Excerpt to read =
===

In the last of my blog series, I visit the archives one last time to tell the story of four girls.
As a volunteer transcriber for the Voices Through Time: The Story of Care project, I have been delving into the stories Foundling Pupils via the infirmary records that we are digitising. In my first blog, I recounted the stories of three young boys that may have had to experience surgery in a pre-anaesthetic world. In my second blog, I looked at long term health challenges. Today, I uncover the challenges of smallpox in the 18th century, and find that for some pupils, full recovery was possible.
In search of safe inoculation – Mary Glass, Beatrice Ogle, Mary Hale
The Infirmary had a busy Christmas Day in 1762, with 15 patients suffering from an outbreak of smallpox at the Foundling Hospital. They had another outbreak in February 1766, this time amounting to 14 cases, including three who had caught it from inoculation; Mary Glass, Beatrice Ogle, and Mary Hale were ‘sick [with smallpox] two days after inoculation’.
This data was in fact better than what had happened in April 1763, when 20 children became ill from smallpox as a direct result of inoculation.
Clearly smallpox was continually on the minds of the governors and hospital matrons, whether or not they were dealing with an outbreak at the time.
Smallpox was one of the most feared diseases of its day, and the Foundling governors were keenly aware of itwhenever it made its appearance among the children. Although not highly contagious, when it did infect a person, it was likely to stay. Blindness, infertility, and serious disfigurements were often the result. Across England at this time, the majority of those who died from smallpox were in fact children (72% of children who caught smallpox died from it, as opposed to 10% among adults). It flourished and spread in cramped living quarters, especially wherever children were accommodated together.

===

What this exercise asks =
- 1) Reproduce the passage of the smallpox blog post that begins at the words "In search of" and ends after "result of inoculation.", changing "Christmas Day" to "New Year's Day".
- 2) Decide whether each statement below agrees with the smallpox blog post. Answer yes or no for each, and quote the words from the post that decide it.
(a) The outbreak in February 1766 amounted to 14 cases.
(b) The post describes smallpox as highly contagious.
(c) Across England at the time, 10% of children who caught smallpox died from it.
- 3) Using the smallpox blog post, explain in one to three sentences why the February 1766 outbreak was considered better than an earlier event.

Information given =
===

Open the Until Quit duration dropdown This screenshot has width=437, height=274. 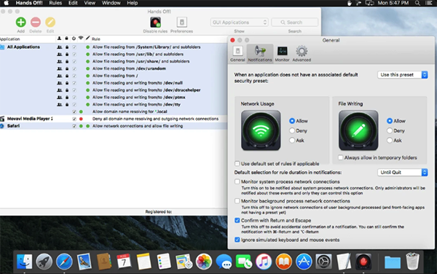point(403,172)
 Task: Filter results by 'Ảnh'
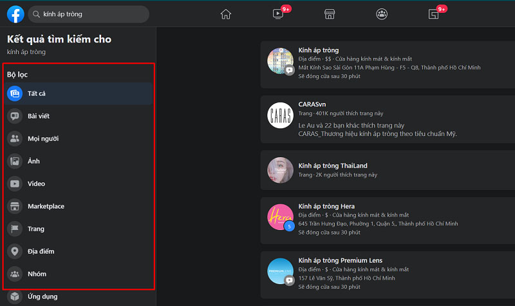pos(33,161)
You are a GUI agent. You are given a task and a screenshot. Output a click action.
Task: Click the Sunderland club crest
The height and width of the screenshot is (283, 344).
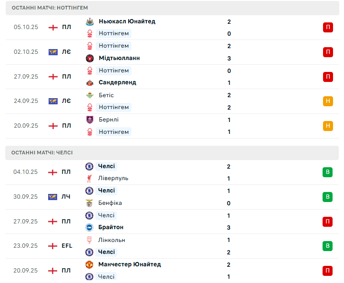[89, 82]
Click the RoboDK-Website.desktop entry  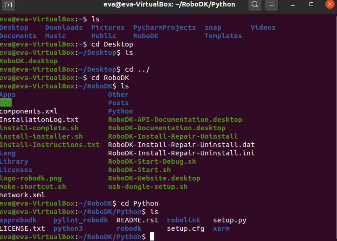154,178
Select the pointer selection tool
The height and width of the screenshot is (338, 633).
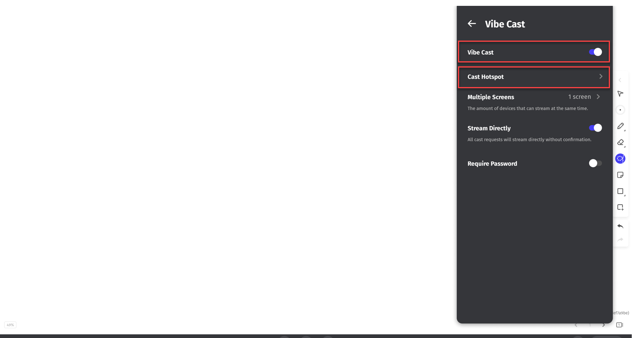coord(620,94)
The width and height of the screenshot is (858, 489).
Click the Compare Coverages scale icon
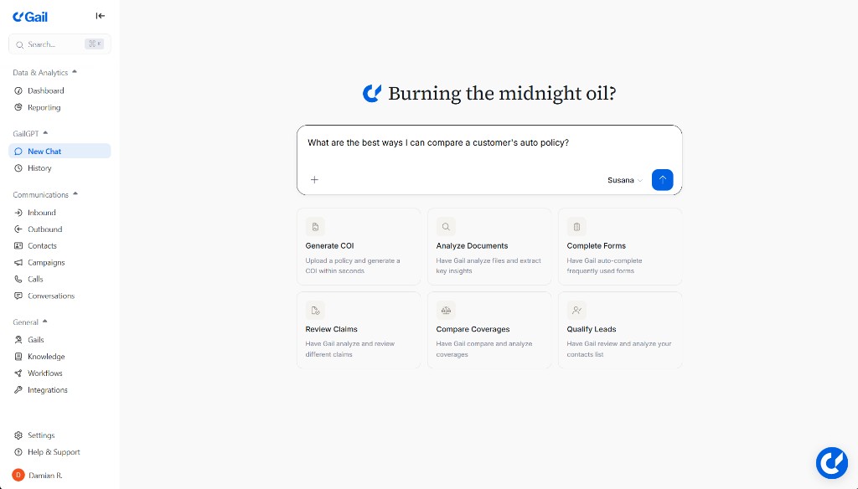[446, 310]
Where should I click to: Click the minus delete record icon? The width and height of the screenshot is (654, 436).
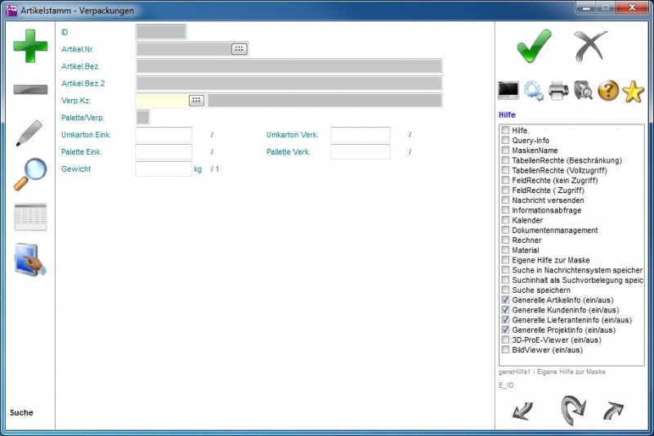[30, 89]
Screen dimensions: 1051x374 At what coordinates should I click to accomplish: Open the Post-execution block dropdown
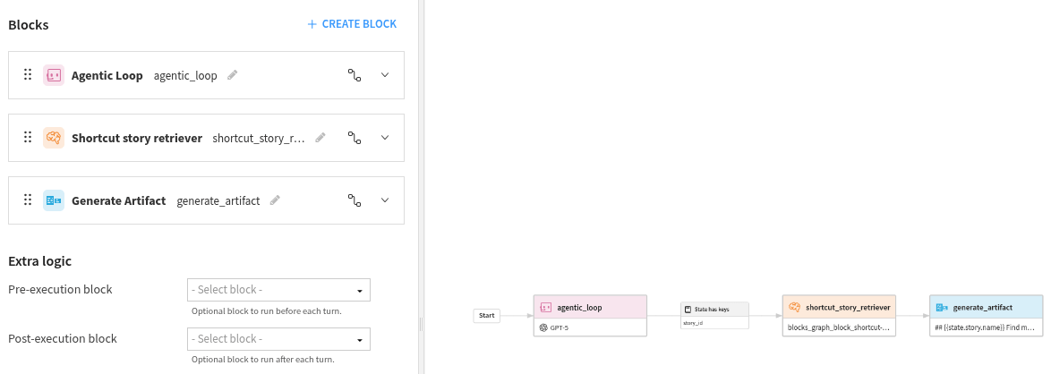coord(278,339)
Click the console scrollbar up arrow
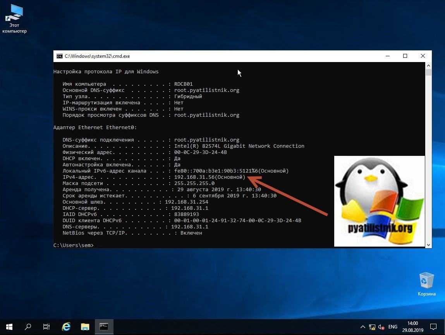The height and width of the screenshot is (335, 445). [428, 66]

===

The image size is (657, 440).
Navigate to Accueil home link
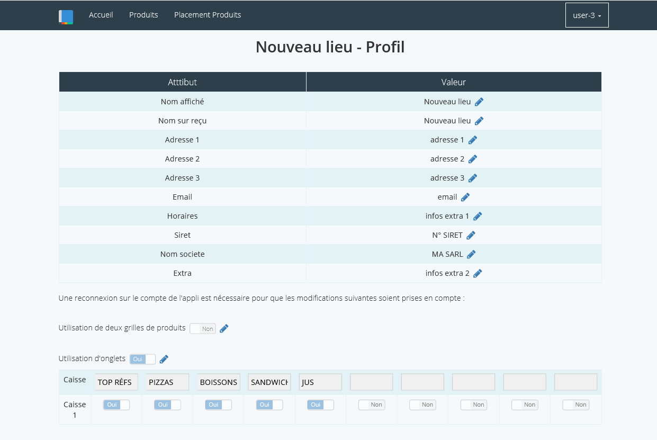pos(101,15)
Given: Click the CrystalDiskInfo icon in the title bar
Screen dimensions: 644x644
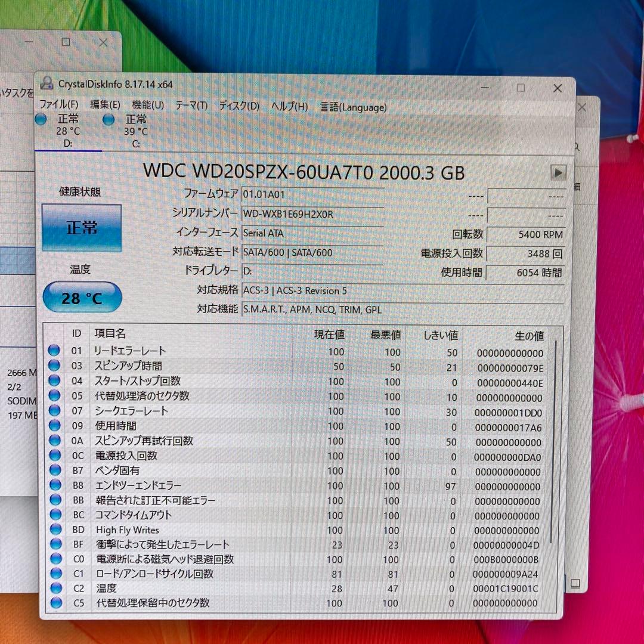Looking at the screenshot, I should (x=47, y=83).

===

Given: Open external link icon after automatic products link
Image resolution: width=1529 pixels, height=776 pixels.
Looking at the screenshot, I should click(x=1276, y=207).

===

Answer set =
- 1)
In search of safe inoculation – Mary Glass, Beatrice Ogle, Mary Hale
The Infirmary had a busy New Year's Day in 1762, with 15 patients suffering from an outbreak of smallpox at the Foundling Hospital. They had another outbreak in February 1766, this time amounting to 14 cases, including three who had caught it from inoculation; Mary Glass, Beatrice Ogle, and Mary Hale were ‘sick [with smallpox] two days after inoculation’.
This data was in fact better than what had happened in April 1763, when 20 children became ill from smallpox as a direct result of inoculation.

- 2)
(a) Yes: "They had another outbreak in February 1766, this time amounting to 14 cases"
(b) No: "Although not highly contagious, when it did infect a person, it was likely to stay."
(c) No: "72% of children who caught smallpox died from it, as opposed to 10% among adults"

- 3) In the February 1766 outbreak, only three of the 14 cases came from inoculation. In April 1763, by contrast, 20 children became ill from smallpox as a direct result of inoculation.